Southeastern Section - 60th Annual Meeting (23–25 March 2011)

Paper No. 7
Presentation Time: 10:25 AM


WITT, Anne C.1, SMITH, Michael S.2, GILLON, Kenneth A.1, BAUER, Jennifer B.1, DOUGLAS, Thomas J.1, FUEMMELER, Stephen J.1 and WOOTEN, Richard M.1, (1)North Carolina Geological Survey, 2090 U.S. Highway 70, Swannanoa, NC 28778, (2)Department of Geography and Geology, University of North Carolina Wilmington, 601 South College Road, Wilmington, NC 28403,

In July 1916, two major weather systems passed over the Carolinas. The first storm brought widespread flooding, but no report of major landslides. It’s most significant effect was to increase antecedent moisture conditions, setting the stage for an even larger disaster. A week later, rains from the second storm inundated much of western North Carolina. Rainfall totaled 4-16 inches from July 14-18; a record maximum of 22 inches in 24 hours was measured at Altapass in Mitchell County on July 15. This intense rainfall probably triggered hundreds, if not thousands, of landslides in western North Carolina.

The facts surrounding the flooding and landslides associated with this nearly century old storm have since become entangled in a mixture of oral and family history, legend, and outright myth. For this investigation, we collected information from historical documents, death certificates, scientific literature, field investigations, and first-hand accounts from newspapers, survivors and witnesses to synthesize a history of the landslides associated with the July 1916 storm.

What has emerged is a story of a storm that not only affected the western mountains, but also the Piedmont as far east as Alexander County. Landslides (primarily debris flows and rockslides) were reported in 7 counties and along hundreds of miles of railroad track and roads. Landslide impact alone killed at least 24 people. Flooding killed an additional 25 people. The July 1916 storm not only disrupted the flow of daily life but also caused a rethinking of major transportation arteries and the abandonment of traditional mountain homesteads and communities.
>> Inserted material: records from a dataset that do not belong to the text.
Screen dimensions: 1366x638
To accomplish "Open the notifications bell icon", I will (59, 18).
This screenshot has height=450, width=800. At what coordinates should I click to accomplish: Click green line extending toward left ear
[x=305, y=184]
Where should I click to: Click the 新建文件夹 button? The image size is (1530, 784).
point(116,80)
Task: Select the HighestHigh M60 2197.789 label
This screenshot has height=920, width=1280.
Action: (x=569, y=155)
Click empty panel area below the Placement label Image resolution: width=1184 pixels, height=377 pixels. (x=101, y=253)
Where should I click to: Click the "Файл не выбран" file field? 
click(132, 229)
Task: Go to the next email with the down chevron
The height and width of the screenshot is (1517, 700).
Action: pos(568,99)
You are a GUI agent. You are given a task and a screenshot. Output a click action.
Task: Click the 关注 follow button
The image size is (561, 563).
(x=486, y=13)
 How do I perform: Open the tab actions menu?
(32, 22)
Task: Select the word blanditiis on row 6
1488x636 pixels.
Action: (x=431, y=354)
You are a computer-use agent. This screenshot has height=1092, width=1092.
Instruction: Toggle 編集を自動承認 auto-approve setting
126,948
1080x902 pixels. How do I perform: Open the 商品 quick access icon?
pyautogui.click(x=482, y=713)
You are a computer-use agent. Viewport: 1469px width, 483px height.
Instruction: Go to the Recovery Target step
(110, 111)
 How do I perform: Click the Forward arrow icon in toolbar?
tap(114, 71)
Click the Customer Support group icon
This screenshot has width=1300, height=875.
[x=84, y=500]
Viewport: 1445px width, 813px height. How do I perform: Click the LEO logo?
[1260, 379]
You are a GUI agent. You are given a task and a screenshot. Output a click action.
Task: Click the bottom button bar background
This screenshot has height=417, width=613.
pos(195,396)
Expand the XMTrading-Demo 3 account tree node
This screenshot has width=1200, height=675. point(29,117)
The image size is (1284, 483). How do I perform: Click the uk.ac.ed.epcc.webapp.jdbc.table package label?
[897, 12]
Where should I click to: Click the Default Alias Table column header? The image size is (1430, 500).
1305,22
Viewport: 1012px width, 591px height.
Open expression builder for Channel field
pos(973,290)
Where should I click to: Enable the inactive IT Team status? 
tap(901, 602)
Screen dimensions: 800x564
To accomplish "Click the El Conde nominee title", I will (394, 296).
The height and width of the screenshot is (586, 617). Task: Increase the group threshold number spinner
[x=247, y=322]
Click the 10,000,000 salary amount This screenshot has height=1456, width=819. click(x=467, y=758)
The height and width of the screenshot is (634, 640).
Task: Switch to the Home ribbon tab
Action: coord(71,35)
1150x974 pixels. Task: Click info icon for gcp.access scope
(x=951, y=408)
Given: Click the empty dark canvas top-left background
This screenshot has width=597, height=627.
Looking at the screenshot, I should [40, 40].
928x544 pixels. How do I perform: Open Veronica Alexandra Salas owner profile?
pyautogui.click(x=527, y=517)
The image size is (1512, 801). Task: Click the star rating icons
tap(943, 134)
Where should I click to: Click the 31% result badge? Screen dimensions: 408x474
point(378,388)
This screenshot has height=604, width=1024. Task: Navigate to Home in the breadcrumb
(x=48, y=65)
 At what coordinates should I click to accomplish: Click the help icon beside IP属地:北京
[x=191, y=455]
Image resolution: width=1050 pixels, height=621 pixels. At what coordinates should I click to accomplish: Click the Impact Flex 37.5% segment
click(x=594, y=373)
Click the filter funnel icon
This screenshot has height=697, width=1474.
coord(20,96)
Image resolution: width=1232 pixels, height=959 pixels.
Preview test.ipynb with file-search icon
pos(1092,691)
Recent mapping in Doughton Park in Wilkes County has identified likely deposits from some of the 1916 debris flows in the devastated Basin Creek Community. During completion of the landslide hazard mapping in Henderson County the site of a fatal debris flow was located in the Middle Fork drainage, as well as the general locations for five other 1916 landslide sites in the county. Although these landslides have proven difficult to locate in the field, the documentation of historical landslide locations and damage has furthered our understanding of landslide hazard areas in western North Carolina and where and when such events are likely to occur in the future.